Expectation and the Single Neuron

A New (?) Hypothetical Model for Localized, Modeless Neural Learning

Mark Waks
justin@inmet.com

Abstract:
This paper presents a theoretical model, which I believe to be novel, for designing neural nets. This model has several interesting characteristics: it is local (that is, no "global goal" is required for learning); it is modeless (there is no separate "learning phase"); and it is imaginative (it should have a "mind's eye", which we could usefully observe). Along with the model are presented supporting observations from human cognition, which inspired it.

Contents:


Introduction -- Problems in ANN

This paper explores a possible model for building Artificial Neural Networks, one which appears to differ in several important respects from any existing models I know of. The ensuing is a bit wordy by the standards of most papers; my apologies for this, but I suspect that one can not really understand the logic behind the model without exploring the problems it attempts to remedy. (This is particularly important, as the model is currently untested -- if there are failings in the details, I hope that others can follow the same chains of logic and come up with more robust solutions.)
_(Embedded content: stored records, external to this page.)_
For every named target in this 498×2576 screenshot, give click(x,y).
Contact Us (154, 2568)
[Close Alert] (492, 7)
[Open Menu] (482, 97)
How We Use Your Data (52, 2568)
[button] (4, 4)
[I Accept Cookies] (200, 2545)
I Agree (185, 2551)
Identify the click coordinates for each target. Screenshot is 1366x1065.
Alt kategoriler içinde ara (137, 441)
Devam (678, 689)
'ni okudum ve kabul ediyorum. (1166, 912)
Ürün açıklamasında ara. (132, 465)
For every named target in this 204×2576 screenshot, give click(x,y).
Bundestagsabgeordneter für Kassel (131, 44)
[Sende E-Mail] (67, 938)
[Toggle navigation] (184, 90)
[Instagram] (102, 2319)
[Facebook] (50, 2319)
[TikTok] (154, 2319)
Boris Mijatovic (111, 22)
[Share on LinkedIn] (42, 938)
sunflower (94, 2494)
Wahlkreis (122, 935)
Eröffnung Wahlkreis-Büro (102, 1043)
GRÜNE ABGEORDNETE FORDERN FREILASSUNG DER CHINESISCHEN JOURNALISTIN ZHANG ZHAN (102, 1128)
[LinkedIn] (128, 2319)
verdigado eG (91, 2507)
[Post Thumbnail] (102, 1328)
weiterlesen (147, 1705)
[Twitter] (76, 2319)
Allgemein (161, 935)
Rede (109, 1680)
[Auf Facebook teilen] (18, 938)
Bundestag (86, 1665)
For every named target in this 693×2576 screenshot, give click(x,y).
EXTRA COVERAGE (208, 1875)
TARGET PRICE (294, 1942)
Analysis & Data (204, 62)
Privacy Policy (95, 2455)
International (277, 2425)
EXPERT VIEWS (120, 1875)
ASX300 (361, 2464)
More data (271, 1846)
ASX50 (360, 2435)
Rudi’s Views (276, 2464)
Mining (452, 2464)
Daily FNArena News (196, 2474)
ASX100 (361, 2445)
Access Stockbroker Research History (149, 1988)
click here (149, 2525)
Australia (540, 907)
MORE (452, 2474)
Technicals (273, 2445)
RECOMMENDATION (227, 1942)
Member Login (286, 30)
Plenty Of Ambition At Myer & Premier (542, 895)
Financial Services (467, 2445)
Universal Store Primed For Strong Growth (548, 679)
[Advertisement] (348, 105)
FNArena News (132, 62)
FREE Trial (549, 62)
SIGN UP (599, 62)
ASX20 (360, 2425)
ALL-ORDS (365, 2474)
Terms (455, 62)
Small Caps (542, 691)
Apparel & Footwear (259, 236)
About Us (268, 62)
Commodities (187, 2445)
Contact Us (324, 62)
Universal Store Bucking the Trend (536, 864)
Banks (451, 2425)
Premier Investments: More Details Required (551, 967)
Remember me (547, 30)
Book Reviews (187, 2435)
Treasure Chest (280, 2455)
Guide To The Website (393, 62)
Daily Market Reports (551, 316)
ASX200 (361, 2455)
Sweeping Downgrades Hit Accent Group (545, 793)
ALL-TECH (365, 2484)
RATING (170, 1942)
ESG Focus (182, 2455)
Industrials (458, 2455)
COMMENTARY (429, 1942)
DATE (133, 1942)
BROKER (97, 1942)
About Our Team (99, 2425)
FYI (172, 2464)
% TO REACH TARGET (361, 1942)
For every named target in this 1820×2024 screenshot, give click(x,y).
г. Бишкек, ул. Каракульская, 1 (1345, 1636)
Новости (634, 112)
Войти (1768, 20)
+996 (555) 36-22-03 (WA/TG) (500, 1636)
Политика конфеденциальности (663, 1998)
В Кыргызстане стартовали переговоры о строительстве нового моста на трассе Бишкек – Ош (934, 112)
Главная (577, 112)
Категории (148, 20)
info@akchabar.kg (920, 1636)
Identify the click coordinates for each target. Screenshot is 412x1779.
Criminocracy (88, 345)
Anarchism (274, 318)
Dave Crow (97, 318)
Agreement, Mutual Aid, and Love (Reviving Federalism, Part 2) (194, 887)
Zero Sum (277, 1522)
To begin with, we should look at a few of the problems with most models of Artificial Neural Networks, when compared with natural cognition:

First, they have a tendency to be highly modal. That is, they draw a clear distinction between a "learning mode", wherein you train the network to recognize particular data and classes, and a "play mode", wherein you feed inputs to the network, and get outputs from it. Rote school learning aside, this doesn't seem to match natural learning at all -- we learn as we act, continuously. (Indeed, even in schools, "learning by doing" is increasingly seen as an effective paradigm.)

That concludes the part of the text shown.